久保建 レギュラー取りに必要な大迫とのあうんの呼吸

2019年09月10日 16時30分

 日本代表サバイバルのカギを握るのは? 2022年カタールW杯アジア2次予選ミャンマー戦(10日、ヤンゴン)に臨む森保ジャパンでは、MF久保建英(18=マジョルカ)のレギュラー取りが注目されている。ただ伸び盛りの久保といえどもライバル選手は多く、定位置確保は簡単なことではない。そんな中、絶対エースのFW大迫勇也(29=ブレーメン)との関係強化がクローズアップされている。

 久保が日本代表の中心になるため、避けて通れないのが、エースとして不動の地位を築いている大迫との連係強化だ。

 大迫は、高い決定力はもちろん前線でタメをつくって周囲を生かすプレーが持ち味。森保一監督(51)も「代えのきかない存在」と絶大な信頼を寄せる攻撃陣の柱だ。元日本代表MF前園真聖氏(45=本紙評論家)も、かねて「大迫選手はチームの絶対的な存在なので、彼に合わせられない選手は(先発起用が)難しくなるのではないか」と指摘。エースとスムーズな連係を見せられるかがレギュラー取りの審査基準となる。

 ただ、大迫と“あうんの呼吸”でプレーを合わせるのは一筋縄ではいかない。大迫は普段のコミュニケーションこそ積極的だが、プレー面で若手に対して熱心にアドバイスを送るタイプではないからだ。

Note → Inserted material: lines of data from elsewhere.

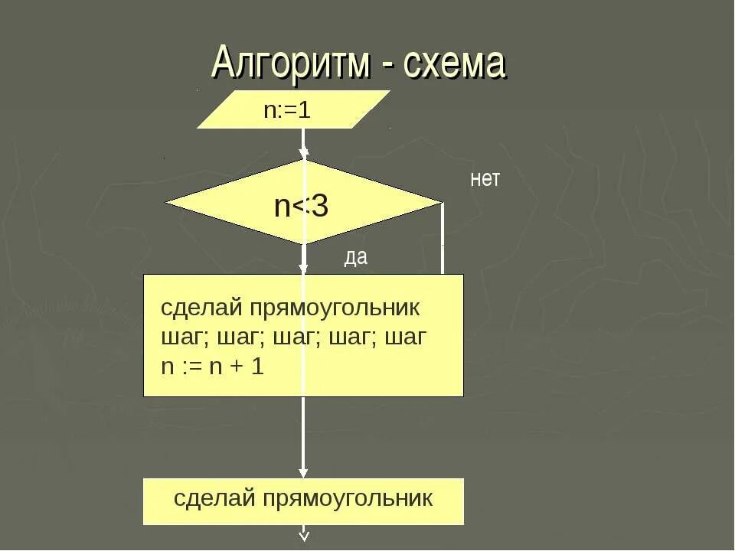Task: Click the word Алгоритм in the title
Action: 291,63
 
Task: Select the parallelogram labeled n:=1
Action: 293,109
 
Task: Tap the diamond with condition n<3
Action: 303,203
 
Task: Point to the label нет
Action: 485,180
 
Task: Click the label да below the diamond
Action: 355,258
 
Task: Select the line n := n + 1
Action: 212,367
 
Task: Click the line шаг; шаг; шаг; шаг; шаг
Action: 293,337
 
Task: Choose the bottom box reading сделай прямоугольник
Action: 303,501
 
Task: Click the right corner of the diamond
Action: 441,203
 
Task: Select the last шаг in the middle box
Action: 405,338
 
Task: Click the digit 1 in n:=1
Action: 305,109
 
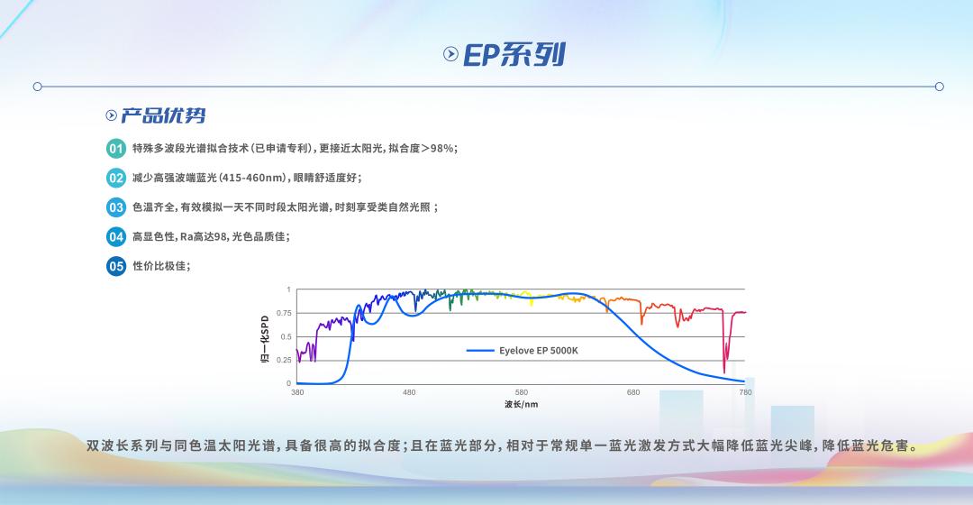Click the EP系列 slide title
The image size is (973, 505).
[x=514, y=54]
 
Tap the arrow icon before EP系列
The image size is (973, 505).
[x=451, y=54]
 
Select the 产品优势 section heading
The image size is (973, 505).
[x=163, y=115]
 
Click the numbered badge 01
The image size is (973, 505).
[x=116, y=148]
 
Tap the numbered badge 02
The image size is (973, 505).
[x=116, y=178]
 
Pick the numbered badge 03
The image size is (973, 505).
[x=116, y=207]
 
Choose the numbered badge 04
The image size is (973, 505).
[x=116, y=237]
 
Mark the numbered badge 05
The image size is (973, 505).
[x=116, y=266]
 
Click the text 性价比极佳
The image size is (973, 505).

 1月のアジアカップでは「若手は自分をもっと出してほしい。『やってやるぞ!』というのをもっと。まだまだ足りない。僕らが引っ張るのではなくて、下から這い上がってきてほしい。国際大会で試合に出られるというチャンスはなかなかないんだから」とゲキを飛ばしたように、あえて細かな指示を出すつもりはない。これも若手には自ら考えて行動し、レギュラーを奪取してほしいという“大迫流”の親心なのだ。

 森保ジャパンで台頭したMF中島翔哉(25=ポルト)、MF南野拓実(24=ザルツブルク)、MF堂安律(21=PSVアイントホーフェン)らも日々の練習や試合で試行錯誤しながらエースとのコンビネーションを徹底強化。大迫とともに結果を残した“三羽ガラス”は、その地位を確立しつつある。

 一方、久保が大迫と一緒にプレーしたのは、6月の国際親善試合エルサルバドル戦で23分、5日の同パラグアイ戦で22分と計45分間のみ。まだプレー時間は少ないが、ここから大迫の動きを徹底分析し、強力タッグが完成されたとき、久保がダブルエースの一角として森保ジャパンをけん引する存在になりそうだ。